:: Problem details ::
In the film review below, in what year does the story of George Harrison's life end with his death?

Text shown Start Marker

Intimate and personal, Living in the Material World takes us inside the private life of Harrison (and he was an intensely private man). Extensive coverage is given to his philosophical and spiritual evolution during the 1960s-70s, featuring fuller and more incisive interviews and examinations of that period of Harrison’s life than I’ve seen on screen. For a biography of one of the most media-covered men of the latter half of the twentieth century, Living in the Material World is surprising in its wealth of new and underused footage. When this comes out on DVD, this is going to be a must-have for all Beatles fans.
It succeeds, though, on the level of being just a wonderfully entertaining film. It’s a filmmaker of the caliber of Martin Scorsese who can take interviews and footage and spin them into a true film, with story beats, subplots, and recurring characters. We know the story will end with George’s death in 2001…and the tears come to my eyes long before the film reaches that point…but Scorsese spins the inevitable masterfully, so that you can’t help but feel more connected to George Harrison than before. Going in as a Harrison fan I felt it was a great celebration; I can imagine this film will inspire the uninitiated or casual fans to a much greater understanding and appreciation.
In my opinion, the finest thing I can think of to say about a biographic documentary is that it inspires you to celebrate the life you’ve just seen on the screen, to revisit and examine the life and work of the subject, and to find new meaning or joy within. So powerful was Scorsese’s film that I came home from the movie and broke out my George Harrison CDs and listened to them all day, and several songs a day since, reminding myself of the happiness, comfort, humor and humanity within them. As I said above: George is my favorite Beatle. Even if he weren’t already, I’m pretty sure he would be now.
George Harrison: Living in the Material World is airing on HBO in two parts throughout October 2011.

Text shown End Marker
Data section Start Marker

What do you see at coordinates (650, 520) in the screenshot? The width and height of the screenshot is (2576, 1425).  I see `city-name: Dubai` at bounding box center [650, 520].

Data section End Marker

:: Answer below ::
2001